Later I learned about the Christus Victor model of the Atonement from guys like Gustav Aulen, and I worked with versions of the line like these: "It was broken for you / it was poured out for you / It was paid as a ransom for you" or: "It was broken for you / it was poured out for you / To break death's power over you"

For a while I tried to avoid the Atonement altogether and focused on the sanctifying work of Christ instead: "It was offered to sanctify you"


But a while ago I read Han Boursma's treatment of the Atonement in his book Violence, Hospitality and the Cross, which helped me arrive at a much more robust understanding of Christ's death, and, indeed, the nature of the sin that he atoned for. With his work in mind, this is what I finally came up with:

"It was broken for you / It was offered for you / It was poured out to make all things new"

There are probably better rhymes out there still, but I'll leave it there; or maybe, as a devotional and theological exercise, it would be better to leave the line unfinished, and let the silence symbolize itself the ineffable mystery of the cross.

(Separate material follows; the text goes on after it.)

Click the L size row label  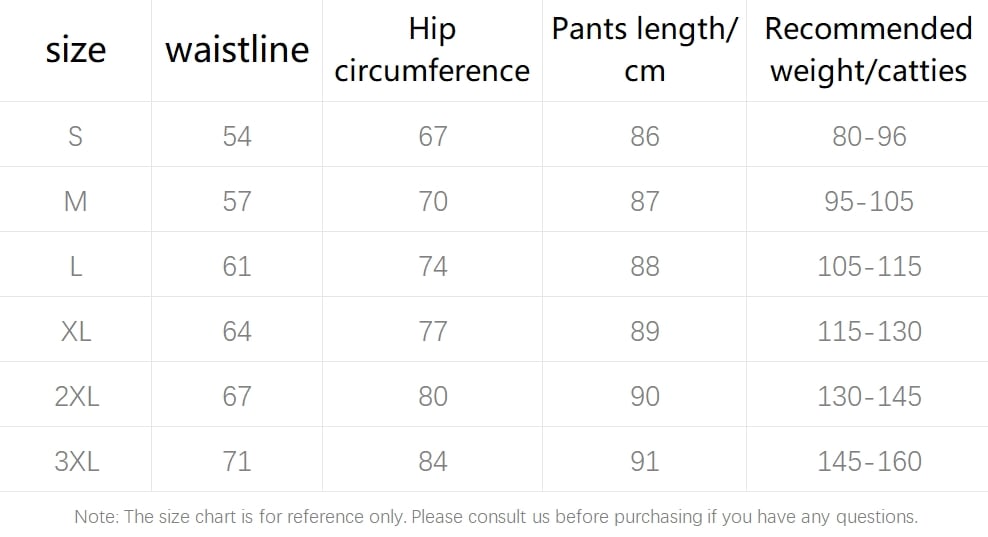tap(76, 266)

Words for People of the Resurrection

Colossians 3:1-10
The Real real You


Here's Sunday's sermon, and with it a few thoughts from the cutting room floor. In literary terms, Paul's ethical exhortation here, and especially the list of vices in verses 8 and 9, follows a literary form with a distinguished ancient pedigree, known as a "paraenesis." As a rhetorical device, paraenesis was pretty common among the moral philosophers of the ancient world, whereby they would exhort followers of their particular philosophical "path," by advising them on how best to follow that path. Paul seems to have co-opted the rhetoric of the moral philosophers here, though his ethical case rests not on some dead philosophy (see v. 2:8), but on the living reality that is ours through the death and resurrection of Christ.

But the thing that I wish I could have spent a whole other sermon on is the fact that the paraenetic exhortation of verses 8 and 9 focuses particularly on right speaking: slanderous talk, malicious talk, filthy talk, and deceitful talk are all listed among the dead practices of the "old self." Our everyday speech is one of the fundamental starting places where we genuinely begin to live out our new reality as people of the resurrection.

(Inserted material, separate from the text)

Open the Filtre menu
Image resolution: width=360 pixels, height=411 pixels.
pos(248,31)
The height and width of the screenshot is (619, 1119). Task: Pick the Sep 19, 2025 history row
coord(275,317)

And this is not for nothing. Because Paul's paraenesis is all wrapped up in the Image of God theology that he alludes to in verse 10, the image of God theology that underlies his whole understanding of the resurrection itself and its meaning for us as Christ-followers (see 1 Corinthians 15:49). In the resurrected Jesus, we see the true Image of God, who himself fulfills the calling and reveals the destiny of humanity, in the ultimate fulfillment of what God meant when he said in Genesis 1:27-28: "Let us make man in our image." (Look at how Paul describes Jesus in Colossians 1:15ff., if you want more fodder for this canon).

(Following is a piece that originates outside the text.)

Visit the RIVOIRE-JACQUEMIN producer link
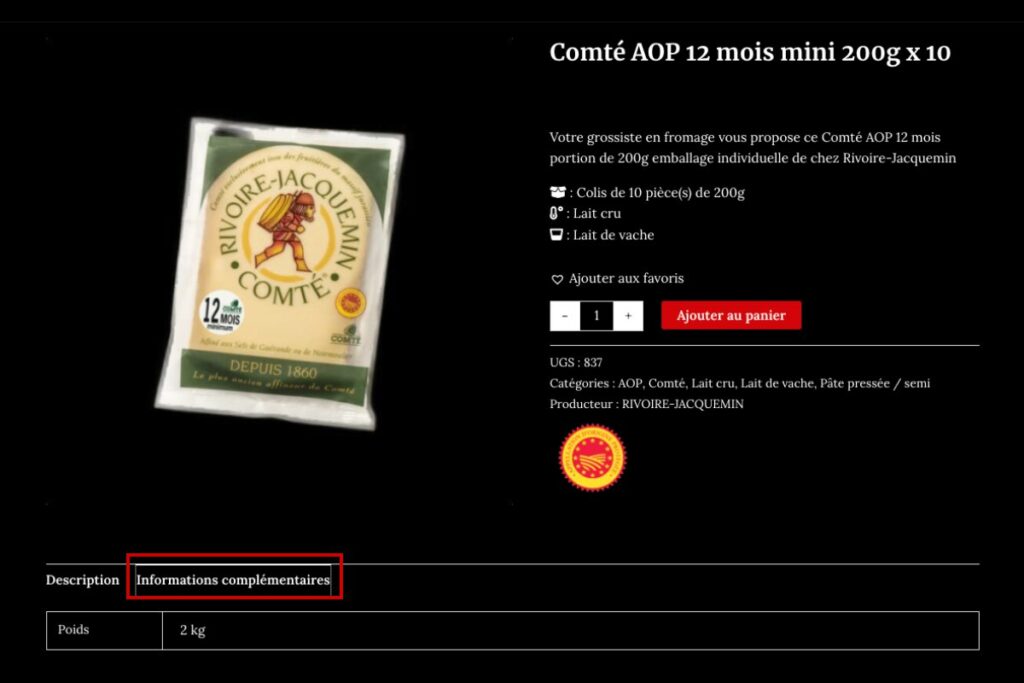 (x=683, y=404)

Jesus is the Image of God, and in him, and through union with him by faith in him, the Image of God-- our calling and our destiny as men and women--is restored in us. This is deep stuff. But not too deep, because Paul seems to say: you want to follow this living philosophy? Then let it start with your plain, everyday, down-to-earth speech.

Because in the "Image of God" text that underlies this passage, God creates the world by speaking, and then creates humanity in his image and likeness. Without getting too technical, the idea in Genesis seems to be that somehow, as creatures made in the Image of God, we are called, in a very limited sense, to carry on and extend God's creative work in the world. And just like God created the world through speech, so too human speech has the capacity to "create worlds" -- the true or false, whole or broken, healing or hurting realities that we inhabit, and that are created for us through the everyday act of speech.

So: if the Image of God is indeed being renewed and restored in us through the creative work of Christ by his Spirit, it's no surprise that Paul says we should look for it especially in wholesome, healing, truthful and salt-seasoned speech. Because there we begin to discover our creative calling as creatures made in the Image of the Creator who brings reality into being by his flawless Word.